**Text excerpt**
- - - - - - -
That is why the question is not just whether the conveyor works. It is whether it connects cleanly with the rest of the operation and stays adaptable when the rest of the line changes. Separate vendors, separate controllers, and separate support models turn simple flow into a coordination problem. According to a 2022 PMMI study on end-of-line automation, multi-vendor integration overhead regularly consumes 15 to 20% of total project cost before the line produces a single unit. Dotson’s analysis puts it plainly: the translation code required to make multi-vendor systems communicate at the cell level was the largest single cost pool in the traditional integration stack, and the manufacturer absorbed every dollar of it.
This is why it’s more important for manufacturing teams to know if their conveyor partner has the scale to cover the entire system, and its next iterations, and whether the products they offer are built to work together from the start rather than connected after the fact. The macro signals in the automation industry are clear on where this is heading. SoftBank’s acquisition of ABB’s robotics business, Symbotic’s vertical integration of warehouse operations, the $1.4 billion raised by Skild AI to build cross-robot foundation models: these moves reflect a shift in how the industry thinks about integration.
- - - - - - -
(Stored records)
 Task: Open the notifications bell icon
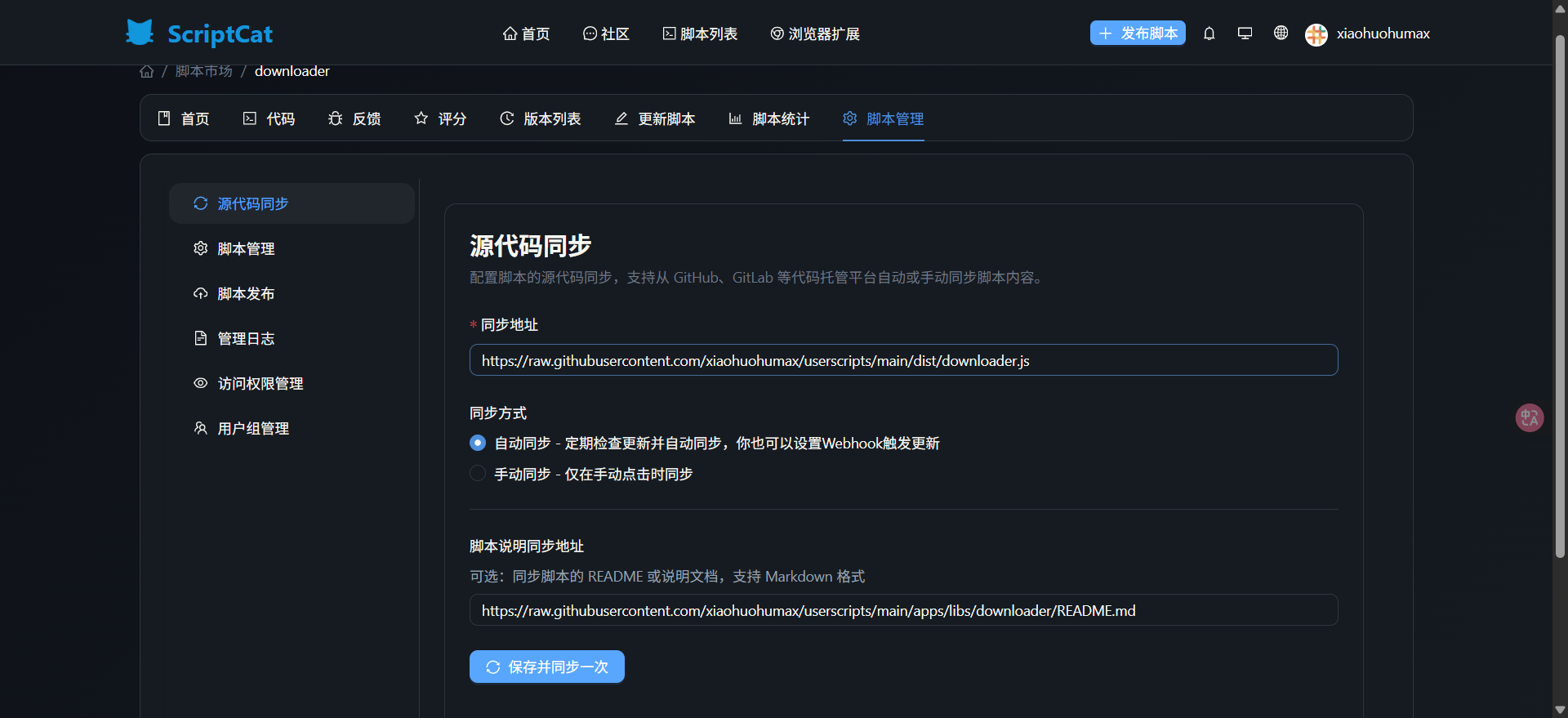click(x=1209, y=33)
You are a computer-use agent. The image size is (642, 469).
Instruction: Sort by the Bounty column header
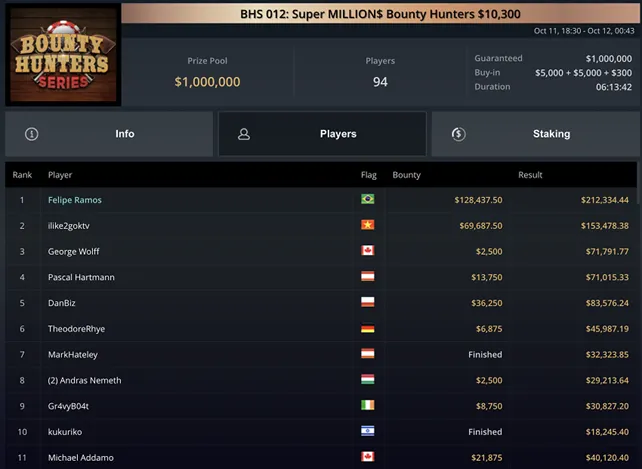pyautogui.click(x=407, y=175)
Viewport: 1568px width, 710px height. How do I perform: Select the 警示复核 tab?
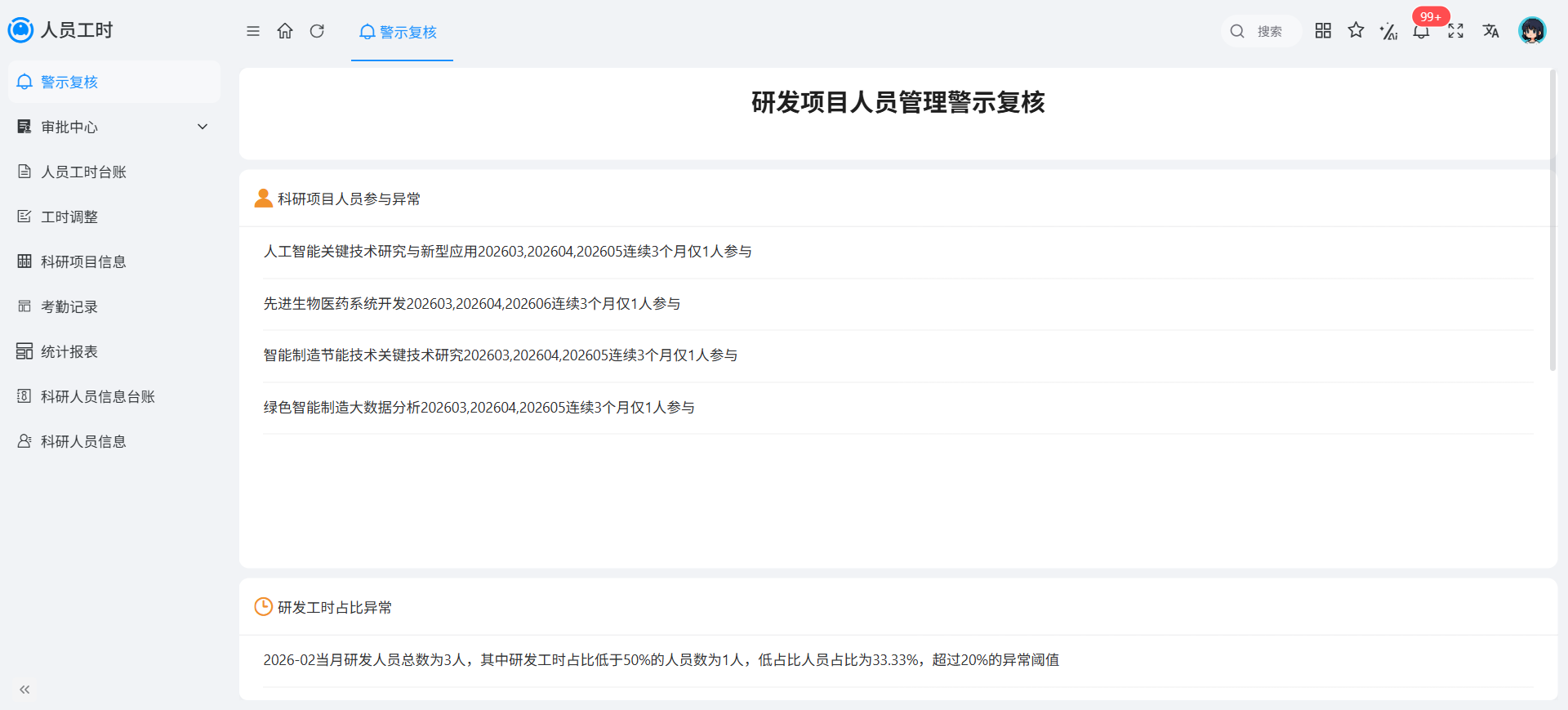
- - - - - - -
**Task A**
Reproduce everything in the conveyor integration passage above from "This is why" down to "thinks about integration.".
**Task B**
Answer these questions about the conveyor integration passage above:
(i) According to the 2022 PMMI study, what share of total project cost does multi-vendor integration overhead regularly consume?
(ii) In Dotson's analysis, what was the largest single cost pool in the traditional integration stack?
(iii) How much money was raised by Skild AI?
**Task C**
Go on with the conveyor integration passage above, starting after its last sentence.

**Output A**
This is why it’s more important for manufacturing teams to know if their conveyor partner has the scale to cover the entire system, and its next iterations, and whether the products they offer are built to work together from the start rather than connected after the fact. The macro signals in the automation industry are clear on where this is heading. SoftBank’s acquisition of ABB’s robotics business, Symbotic’s vertical integration of warehouse operations, the $1.4 billion raised by Skild AI to build cross-robot foundation models: these moves reflect a shift in how the industry thinks about integration.

**Output B**
(i) 15 to 20%
(ii) The translation code required to make multi-vendor systems communicate at the cell level
(iii) $1.4 billion

**Output C**
The role of the integrator is changing from gatekeeper of compatibility to facilitator of innovation. System integrators enabled with platforms capable of automating the full line are best placed to deliver scalable end of line packaging solutions.
5. Source visibility and support that doesn’t require a scheduled site visit
Unplanned downtime costs industrial manufacturers as much as $50 billion annually, with the average manufacturer experiencing roughly 800 hours of equipment downtime per year.
The standard support model (log a ticket, wait for a technician, wait for travel, begin diagnosis) is structurally incompatible with those numbers. PMMI’s 2025 Aftermarket Parts and Services report found 75% of packaging end users identify delivery delays and parts availability as among their biggest operational concerns. The advancement in remote support infrastructure has changed the dynamics of this process. What used to take two days to diagnose onsite can now be done in ten minutes remotely. Connected systems have further improved machine diagnostics. Deloitte’s 2025 Smart Manufacturing and Operations Survey found that IoT-connected equipment reduces unplanned downtime by up to 30%.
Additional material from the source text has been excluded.